Filho de escravos de uma casa nobre, o menino Yu Jin embarca num navio de guerra americano durante o confronto de 1871 em Ganghwa e cresce nos Estados Unidos. Volta ao país como capitão do corpo de fuzileiros navais americano, servindo na legação em Hanseong entre 1900 e 1907, os anos finais do Império Coreano, quando o Japão aperta o cerco e voluntários armados, os uibyeong, resistem na clandestinidade.
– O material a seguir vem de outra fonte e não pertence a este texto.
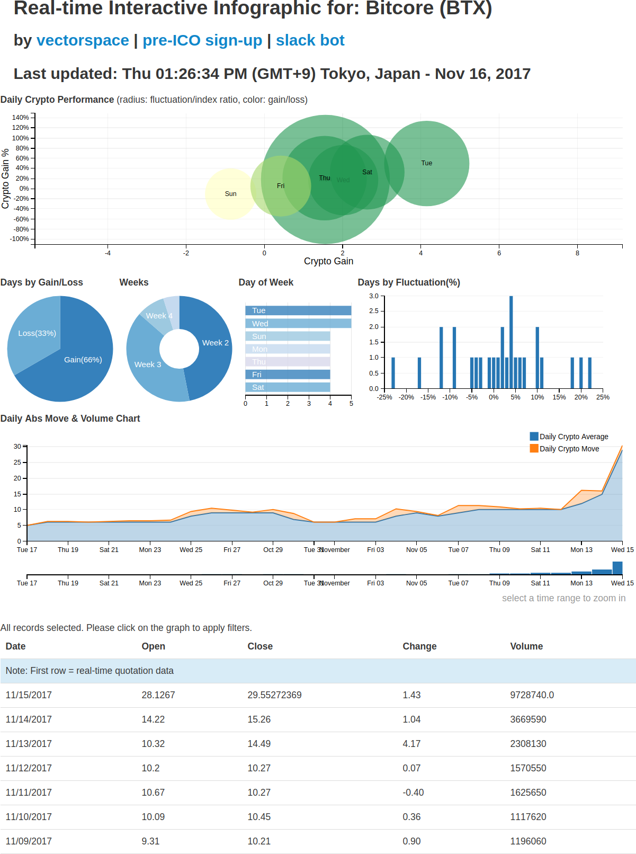Filter by the Wed day-of-week bar
This screenshot has width=636, height=854.
click(298, 323)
Ali ele se aproxima de Go Ae Sin, neta de um antigo preceptor do imperador Gojong e filha de uma família de letrados, que aprendeu a atirar com um caçador e age como franco-atiradora da resistência sem que sua casa desconfie. À volta dos dois a série arma um mapa de posições: Gu Dong Mae, filho de açougueiro que virou chefe da filial coreana de uma organização japonesa; Kudo Hina, dona do Hotel Glory e filha de um colaboracionista notório; e Kim Hee Seong, herdeiro de um latifundiário e noivo prometido a Ae Sin desde criança.
São 24 capítulos, gravados em boa parte num estúdio de época erguido em Nonsan, e o romance divide espaço com o colapso da monarquia, o avanço japonês e a formação do movimento de independência. A produção também foi alvo de polêmica na Coreia por acusações de distorção histórica.